Pick out and copy every line of the listing below that contains the word "computer". Treat case as significant: a line counts only if the word appears with that exact capitalization.

─── Provided records

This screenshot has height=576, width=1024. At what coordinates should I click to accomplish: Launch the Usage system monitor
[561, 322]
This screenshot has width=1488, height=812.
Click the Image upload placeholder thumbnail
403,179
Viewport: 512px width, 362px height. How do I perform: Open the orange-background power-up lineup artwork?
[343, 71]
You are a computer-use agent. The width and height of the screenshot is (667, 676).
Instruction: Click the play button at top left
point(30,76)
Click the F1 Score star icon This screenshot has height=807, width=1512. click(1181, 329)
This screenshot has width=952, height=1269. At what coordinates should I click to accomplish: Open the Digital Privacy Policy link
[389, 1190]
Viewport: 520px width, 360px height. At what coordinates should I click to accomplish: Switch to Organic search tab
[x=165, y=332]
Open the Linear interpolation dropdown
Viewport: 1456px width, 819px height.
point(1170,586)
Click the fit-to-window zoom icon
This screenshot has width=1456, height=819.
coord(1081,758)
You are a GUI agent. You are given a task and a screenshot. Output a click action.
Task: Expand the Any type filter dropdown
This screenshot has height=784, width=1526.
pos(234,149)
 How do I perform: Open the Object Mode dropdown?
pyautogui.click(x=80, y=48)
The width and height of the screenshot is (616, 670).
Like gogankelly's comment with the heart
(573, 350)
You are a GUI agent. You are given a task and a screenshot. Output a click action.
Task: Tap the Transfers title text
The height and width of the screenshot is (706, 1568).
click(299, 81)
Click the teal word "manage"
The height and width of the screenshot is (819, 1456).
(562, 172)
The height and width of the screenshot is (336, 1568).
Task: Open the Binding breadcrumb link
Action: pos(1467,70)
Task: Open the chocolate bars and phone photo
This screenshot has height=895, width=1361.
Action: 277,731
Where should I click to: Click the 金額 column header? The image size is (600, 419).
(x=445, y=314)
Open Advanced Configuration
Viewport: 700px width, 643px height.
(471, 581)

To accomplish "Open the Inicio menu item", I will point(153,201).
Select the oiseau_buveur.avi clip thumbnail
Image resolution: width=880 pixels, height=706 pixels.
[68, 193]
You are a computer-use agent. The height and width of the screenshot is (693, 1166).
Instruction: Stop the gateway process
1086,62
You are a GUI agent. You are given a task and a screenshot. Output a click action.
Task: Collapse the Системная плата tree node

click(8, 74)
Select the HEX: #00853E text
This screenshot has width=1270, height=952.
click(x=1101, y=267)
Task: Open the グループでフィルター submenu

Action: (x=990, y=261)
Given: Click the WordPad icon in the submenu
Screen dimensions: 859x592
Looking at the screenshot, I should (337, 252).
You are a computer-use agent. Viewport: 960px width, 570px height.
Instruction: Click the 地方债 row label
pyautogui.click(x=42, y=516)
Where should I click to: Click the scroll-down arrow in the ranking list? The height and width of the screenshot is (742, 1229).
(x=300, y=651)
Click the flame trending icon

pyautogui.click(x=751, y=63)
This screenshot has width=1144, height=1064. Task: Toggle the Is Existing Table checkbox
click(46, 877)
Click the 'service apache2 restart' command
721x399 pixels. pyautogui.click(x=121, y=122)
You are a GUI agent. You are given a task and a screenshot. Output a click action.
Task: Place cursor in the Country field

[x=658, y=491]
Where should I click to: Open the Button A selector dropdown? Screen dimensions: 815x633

──────

§ **Answer to this exercise**:
You are a computer-use agent. The width and height of the screenshot is (667, 676).
You are a computer-use agent. The height and width of the screenshot is (693, 1166).
You are a computer-use agent. Viewport: 960px width, 570px height.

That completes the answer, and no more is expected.